Scalable MATLAB on Expanse - Micro-Guides with Portable Best Practices

Aram Valifar | 2026


NAIRR Pilot Alignment:

This project supports NAIRR’s mission to democratize AI research resources by removing HPC barriers for researchers using MATLAB in AI/ML workflows. By providing beginner-friendly onboarding for the MATLAB research community, prevalent in aerospace, robotics, and computational engineering, we enable broader participation in AI research beyond traditional CS/Python communities.

Objective:

Ship a finite, beginner-safe onboarding package that takes new users from login → first MATLAB run → scalable job arrays for AI/ML workflows (deep learning, reinforcement learning, model deployment), while enforcing I/O patterns that protect Lustre (avoid small-file/metadata storms).

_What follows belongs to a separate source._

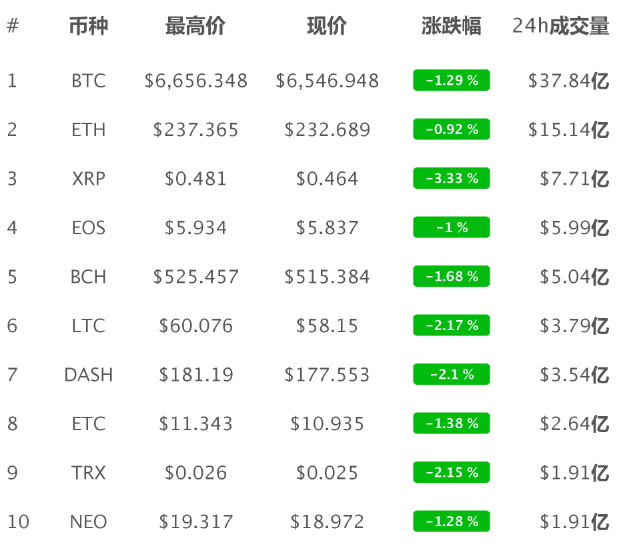Click the EOS -1 % change badge

tap(451, 227)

The package is explicitly split into (a) Expanse-specific instructions and (b) portable MATLAB-on-Slurm practices reusable across NAIRR resources, with minimal duplicate artifacts.

AI/ML Use Cases:

This project enables AI research workflows common in aerospace, robotics, and computational engineering:

  • General ANN Training: MLP/fully connected networks, CNNs, RNN/LSTM/GRU, and custom dlnetwork models (including attention-based architectures) with hyperparameter sweeps via job arrays.
  • Reinforcement Learning: Policy training for control systems; Monte Carlo simulations at scale.
  • Model Portability: Import PyTorch/TensorFlow models into MATLAB via direct import (importNetworkFromPyTorch) or ONNX for deployment in existing simulations.
  • Hybrid Workflows: Train in Python for performance, import to MATLAB for integration with domain-specific tools.

Audience & Scope:

Linux-literate, HPC-novice researchers (NAIRR access community, aerospace/robotics/engineering) using MATLAB for AI/ML workflows. Expanse is the primary target resource; each artifact labels what is Expanse-specific vs resource-agnostic.

Approach:

  • Primary: CLI on an interactive node (recommended for AI training). Allocate with srun; run headless MATLAB (matlab -batch); use node-local scratch for temporaries (model checkpoints, temp datasets); stage-in → compute → single copy-back (archive small files into one tar).
  • Portal: MATLAB GUI (only for visualization/debugging). Use Expanse User Portal for training curves, confusion matrices, network inspection; keep heavy compute/high-frequency I/O on the CLI path.
  • GUI → CLI bridge for beginners. Include a short migration path that maps common GUI actions to equivalent CLI/-batch commands so first-time MATLAB GUI users can move to scalable HPC workflows safely.

Deliverables:

  1. Five Micro-Guides (10–15 min each; copy/paste, expected outputs, pass/fail). Each guide has two tags: [Expanse-specific] and [Portable].
    • M1 Choose Path, Pre-flight, and GUI → CLI migration ([Expanse-specific] account/host/quota checks; [Portable] MATLAB CLI basics).
    • M2 Interactive CLI MATLAB ([Expanse-specific] module/account examples; [Portable] -batch version sanity and script patterns).
    • M3 Scalable Arrays (no MDCS) ([Expanse-specific] Slurm/account examples; [Portable] –array hyperparam- eter sweeps, isolated outputs, copy-back reserve).
    • M4 Storage & I/O Patterns ([Expanse-specific] Lustre and node-local conventions; [Portable] checkpoint ag- gregation and metadata-safe output strategy).
    • M5 Portal MATLAB (GUI/plots) ([Expanse-specific] User Portal path; [Portable] visualization/debug-only usage pattern).
  2. Best-Practices One-Pager (portable + Expanse notes), with embedded templates:
    • Includes Template A: interactive CLI setup snippet.
    • Includes Template B: array sbatch with node-local scratch, timeout reserve, copy-back, and a general ANN sweep example (not limited to CNN/RNN).
    • Includes a short MATLAB Parallel Server pointer box with official docs (mathworks.com/help/matlab-parallel- server/) and when to use matlab -batch vs. parpool/batch.
  3. GPU & AI Workflow Addendum (lightweight, separate artifact):
    • One copy/paste CPU baseline job and one copy/paste single-GPU job (–gpus=1, gpuDeviceCount==1) for MATLAB Deep Learning Toolbox.
    • One non-CNN ANN example (batch inference or training) to demonstrate broader ANN support.
    • One short verification checklist for expected GPU behavior and outputs.
  4. 8–10 min pre-recorded walkthrough only (login → -batch version → submit AI training array → sacct verify); no live presentation required.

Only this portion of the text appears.